Predictability of later developed relapse in endometrial carcinoma in young women with functional imaging parameters of fes/FDG SUV ratio after fertility-sparing hormone treatment.

Abstract

e16502 Background: Even in responders of fertility-sparing hormone treatment for uterine endometrial carcinoma (EC) and atypical endometrial hyperplasia (AH) in young women, there have been high potential risks of later developed relapse. The aim of this study was whether changes in FDG and fluoroestradiol (FES) PET parameters following hormone treatment have the prognostic factor in prediction of later developed relapse. Methods: Eight young patients with EC and AH were treated by fertility-sparing treatment with a high-dose of medroxyprogesterone acetate (MPA) for 26 weeks. All patients underwent two FDG and FES-PET scans at baseline and 8 weeks after the beginning of MPA treatment, respectively. For each lesion, metabolic indices were calculated by standardized uptake values (SUV). All patients were followed up for 2 years. Values of FDG-SUV, FES-SUV and FES/FDG SUV ratio of tumors were retrospectively reviewed. The correlation between these parameters and clinical outcome of EC and AH for 2 years was evaluated. Results: An initial complete response was achieved in all patients. Two of 5 responders (40%) with AH and one of three (33%) responders with EC later developed (72-88weeks) relapse. One of those three patients underwent hysterectomy due to no response for additional MPA therapy. The tracer uptake of FDG and FES was decrease in all eight patients after 8 weeks. The FES/FDG ratio was increased in all three patients with later developed relapse, but the FES/FDG ratio was decrease in all patients without recurrence for 8 weeks.
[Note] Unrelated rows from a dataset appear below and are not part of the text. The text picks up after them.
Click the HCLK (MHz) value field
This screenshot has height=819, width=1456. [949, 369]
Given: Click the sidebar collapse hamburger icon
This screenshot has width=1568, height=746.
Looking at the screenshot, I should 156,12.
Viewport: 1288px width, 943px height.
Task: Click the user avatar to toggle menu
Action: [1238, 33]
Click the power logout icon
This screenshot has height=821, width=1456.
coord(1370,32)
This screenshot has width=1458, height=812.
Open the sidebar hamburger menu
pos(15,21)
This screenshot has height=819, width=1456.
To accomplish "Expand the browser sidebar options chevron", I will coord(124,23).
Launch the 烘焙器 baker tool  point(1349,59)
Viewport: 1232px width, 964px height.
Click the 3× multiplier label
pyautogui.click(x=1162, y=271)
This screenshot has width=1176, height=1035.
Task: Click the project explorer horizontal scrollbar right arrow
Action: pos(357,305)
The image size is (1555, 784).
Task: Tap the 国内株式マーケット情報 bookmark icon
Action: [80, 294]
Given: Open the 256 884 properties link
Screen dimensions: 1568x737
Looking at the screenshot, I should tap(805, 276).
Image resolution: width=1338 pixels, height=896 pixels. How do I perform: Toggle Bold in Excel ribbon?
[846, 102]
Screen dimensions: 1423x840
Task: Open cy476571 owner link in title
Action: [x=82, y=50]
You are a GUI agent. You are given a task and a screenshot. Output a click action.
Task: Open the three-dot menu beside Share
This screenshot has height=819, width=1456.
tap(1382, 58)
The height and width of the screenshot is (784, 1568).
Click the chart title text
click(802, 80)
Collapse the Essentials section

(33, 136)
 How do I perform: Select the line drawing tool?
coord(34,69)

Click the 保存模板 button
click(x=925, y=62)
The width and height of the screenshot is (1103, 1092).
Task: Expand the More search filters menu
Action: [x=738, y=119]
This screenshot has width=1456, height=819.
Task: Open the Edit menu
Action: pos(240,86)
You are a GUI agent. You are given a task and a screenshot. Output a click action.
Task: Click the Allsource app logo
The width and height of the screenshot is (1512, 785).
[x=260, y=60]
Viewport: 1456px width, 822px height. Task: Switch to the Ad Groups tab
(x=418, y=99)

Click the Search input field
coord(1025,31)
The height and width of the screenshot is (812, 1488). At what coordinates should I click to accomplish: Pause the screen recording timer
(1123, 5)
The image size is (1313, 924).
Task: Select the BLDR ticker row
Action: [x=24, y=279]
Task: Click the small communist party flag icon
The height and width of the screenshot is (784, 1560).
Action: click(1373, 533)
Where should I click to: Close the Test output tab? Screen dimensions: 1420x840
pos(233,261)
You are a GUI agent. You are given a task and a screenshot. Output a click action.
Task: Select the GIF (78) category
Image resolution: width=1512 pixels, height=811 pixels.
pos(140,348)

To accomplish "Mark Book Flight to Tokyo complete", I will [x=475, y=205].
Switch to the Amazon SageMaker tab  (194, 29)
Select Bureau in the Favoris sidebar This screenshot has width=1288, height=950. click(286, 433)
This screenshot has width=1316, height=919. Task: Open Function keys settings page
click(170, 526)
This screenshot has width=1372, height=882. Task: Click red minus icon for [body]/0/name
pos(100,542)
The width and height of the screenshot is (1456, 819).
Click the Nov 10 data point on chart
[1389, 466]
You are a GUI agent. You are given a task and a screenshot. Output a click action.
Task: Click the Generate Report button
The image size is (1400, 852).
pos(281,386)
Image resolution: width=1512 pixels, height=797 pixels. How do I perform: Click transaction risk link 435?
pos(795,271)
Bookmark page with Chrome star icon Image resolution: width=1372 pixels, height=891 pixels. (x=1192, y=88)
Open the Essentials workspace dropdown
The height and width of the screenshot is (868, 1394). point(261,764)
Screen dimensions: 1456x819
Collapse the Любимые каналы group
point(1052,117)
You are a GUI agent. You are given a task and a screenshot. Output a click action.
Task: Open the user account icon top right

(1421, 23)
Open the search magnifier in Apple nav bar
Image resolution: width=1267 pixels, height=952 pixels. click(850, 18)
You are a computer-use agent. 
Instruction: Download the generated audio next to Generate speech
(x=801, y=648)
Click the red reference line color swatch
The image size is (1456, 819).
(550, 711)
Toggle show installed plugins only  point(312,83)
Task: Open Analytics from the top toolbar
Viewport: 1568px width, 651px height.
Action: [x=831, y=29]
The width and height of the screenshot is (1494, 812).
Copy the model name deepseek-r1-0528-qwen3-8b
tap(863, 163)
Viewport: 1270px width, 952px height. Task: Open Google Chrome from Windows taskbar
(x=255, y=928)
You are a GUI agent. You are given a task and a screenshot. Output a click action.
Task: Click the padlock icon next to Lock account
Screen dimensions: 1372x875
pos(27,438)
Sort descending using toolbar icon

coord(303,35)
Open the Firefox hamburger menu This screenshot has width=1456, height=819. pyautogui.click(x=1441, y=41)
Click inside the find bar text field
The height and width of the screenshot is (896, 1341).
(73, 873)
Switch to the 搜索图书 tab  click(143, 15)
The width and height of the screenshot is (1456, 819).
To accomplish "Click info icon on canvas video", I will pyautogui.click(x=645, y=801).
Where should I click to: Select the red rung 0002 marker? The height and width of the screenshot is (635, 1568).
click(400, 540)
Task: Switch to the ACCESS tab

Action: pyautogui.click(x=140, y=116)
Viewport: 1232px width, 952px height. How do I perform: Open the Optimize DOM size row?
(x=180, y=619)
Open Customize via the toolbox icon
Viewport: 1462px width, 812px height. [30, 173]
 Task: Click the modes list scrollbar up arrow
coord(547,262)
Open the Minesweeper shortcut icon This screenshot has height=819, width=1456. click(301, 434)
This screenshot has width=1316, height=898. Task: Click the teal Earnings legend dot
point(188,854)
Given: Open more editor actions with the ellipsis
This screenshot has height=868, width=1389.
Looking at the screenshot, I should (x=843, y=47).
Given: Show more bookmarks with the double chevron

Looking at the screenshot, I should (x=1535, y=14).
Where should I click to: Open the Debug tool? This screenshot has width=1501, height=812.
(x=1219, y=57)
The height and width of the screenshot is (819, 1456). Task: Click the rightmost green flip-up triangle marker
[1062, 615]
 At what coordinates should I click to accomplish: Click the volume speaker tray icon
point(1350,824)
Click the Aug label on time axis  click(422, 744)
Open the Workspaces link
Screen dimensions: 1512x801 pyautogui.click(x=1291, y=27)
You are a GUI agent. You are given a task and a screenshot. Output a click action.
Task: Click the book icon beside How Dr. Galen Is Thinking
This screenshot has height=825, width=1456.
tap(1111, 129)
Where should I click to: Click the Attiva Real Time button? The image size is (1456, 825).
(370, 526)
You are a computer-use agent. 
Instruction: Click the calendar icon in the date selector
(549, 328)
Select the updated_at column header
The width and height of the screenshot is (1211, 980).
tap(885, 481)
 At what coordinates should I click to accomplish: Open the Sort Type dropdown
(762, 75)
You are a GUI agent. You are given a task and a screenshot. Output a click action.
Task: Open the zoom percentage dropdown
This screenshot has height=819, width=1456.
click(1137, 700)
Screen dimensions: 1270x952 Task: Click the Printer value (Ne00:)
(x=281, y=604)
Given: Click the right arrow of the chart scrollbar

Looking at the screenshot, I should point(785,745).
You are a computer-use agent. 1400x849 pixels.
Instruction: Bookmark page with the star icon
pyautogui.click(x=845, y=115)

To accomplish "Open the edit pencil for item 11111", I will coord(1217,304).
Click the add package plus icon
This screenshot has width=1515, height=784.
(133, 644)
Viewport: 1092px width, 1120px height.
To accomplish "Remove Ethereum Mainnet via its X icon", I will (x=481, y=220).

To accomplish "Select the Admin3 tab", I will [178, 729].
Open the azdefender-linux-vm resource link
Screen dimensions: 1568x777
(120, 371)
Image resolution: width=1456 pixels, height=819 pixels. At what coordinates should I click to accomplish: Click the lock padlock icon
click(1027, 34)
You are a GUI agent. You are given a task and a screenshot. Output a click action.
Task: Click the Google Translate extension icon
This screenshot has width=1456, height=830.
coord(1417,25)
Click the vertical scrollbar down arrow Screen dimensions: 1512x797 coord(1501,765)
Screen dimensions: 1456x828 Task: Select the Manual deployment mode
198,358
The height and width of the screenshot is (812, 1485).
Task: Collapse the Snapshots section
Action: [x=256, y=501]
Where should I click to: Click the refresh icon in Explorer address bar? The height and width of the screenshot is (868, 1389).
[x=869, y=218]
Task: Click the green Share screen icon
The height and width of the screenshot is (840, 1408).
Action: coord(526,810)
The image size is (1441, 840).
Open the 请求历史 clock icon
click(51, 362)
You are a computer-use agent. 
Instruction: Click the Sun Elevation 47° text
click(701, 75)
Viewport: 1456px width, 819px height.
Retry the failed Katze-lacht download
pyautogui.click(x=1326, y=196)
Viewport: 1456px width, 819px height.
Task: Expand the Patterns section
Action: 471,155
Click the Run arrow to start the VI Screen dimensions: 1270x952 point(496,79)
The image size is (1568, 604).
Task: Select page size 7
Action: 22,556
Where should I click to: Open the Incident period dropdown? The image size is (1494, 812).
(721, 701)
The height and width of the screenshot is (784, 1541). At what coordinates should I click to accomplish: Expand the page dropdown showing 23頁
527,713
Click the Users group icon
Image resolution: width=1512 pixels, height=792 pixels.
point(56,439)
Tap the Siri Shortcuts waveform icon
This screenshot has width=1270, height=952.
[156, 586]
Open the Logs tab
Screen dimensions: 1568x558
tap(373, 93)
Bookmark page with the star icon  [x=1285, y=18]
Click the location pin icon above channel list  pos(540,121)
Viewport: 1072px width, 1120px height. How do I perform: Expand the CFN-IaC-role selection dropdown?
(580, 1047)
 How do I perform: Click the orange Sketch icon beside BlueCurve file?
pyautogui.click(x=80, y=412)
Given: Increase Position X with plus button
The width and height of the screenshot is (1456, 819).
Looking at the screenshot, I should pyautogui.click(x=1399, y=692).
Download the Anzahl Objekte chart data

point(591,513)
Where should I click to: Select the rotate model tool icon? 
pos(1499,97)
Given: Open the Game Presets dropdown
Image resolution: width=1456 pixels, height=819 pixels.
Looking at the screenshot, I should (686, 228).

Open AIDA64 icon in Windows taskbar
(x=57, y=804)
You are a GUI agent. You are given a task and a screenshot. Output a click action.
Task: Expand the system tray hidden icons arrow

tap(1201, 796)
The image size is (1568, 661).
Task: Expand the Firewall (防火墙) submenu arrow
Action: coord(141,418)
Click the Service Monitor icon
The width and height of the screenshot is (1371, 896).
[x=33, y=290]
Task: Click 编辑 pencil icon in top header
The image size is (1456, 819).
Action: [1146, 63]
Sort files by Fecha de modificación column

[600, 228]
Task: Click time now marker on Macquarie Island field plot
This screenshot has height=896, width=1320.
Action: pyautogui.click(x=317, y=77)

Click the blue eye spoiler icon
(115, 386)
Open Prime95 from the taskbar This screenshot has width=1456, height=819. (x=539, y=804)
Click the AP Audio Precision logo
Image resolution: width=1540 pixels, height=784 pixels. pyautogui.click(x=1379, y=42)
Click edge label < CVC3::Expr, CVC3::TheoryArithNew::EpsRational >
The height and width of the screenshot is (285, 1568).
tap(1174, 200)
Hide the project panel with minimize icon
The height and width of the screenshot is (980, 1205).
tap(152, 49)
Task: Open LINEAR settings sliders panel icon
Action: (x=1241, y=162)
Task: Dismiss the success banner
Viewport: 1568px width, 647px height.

There was a significant difference of the change in FES/FDG ratio between later developed relapse patients and no relapse patients (0.113 vs -0.392; p = 0.044). Conclusions: This study suggests that an increase in the FES/FDG ratio after 8 weeks fertility-sparing hormone treatment with a high-dose of MPA may be a useful biomarker for predicting later developed relapse in EC and AH in young women.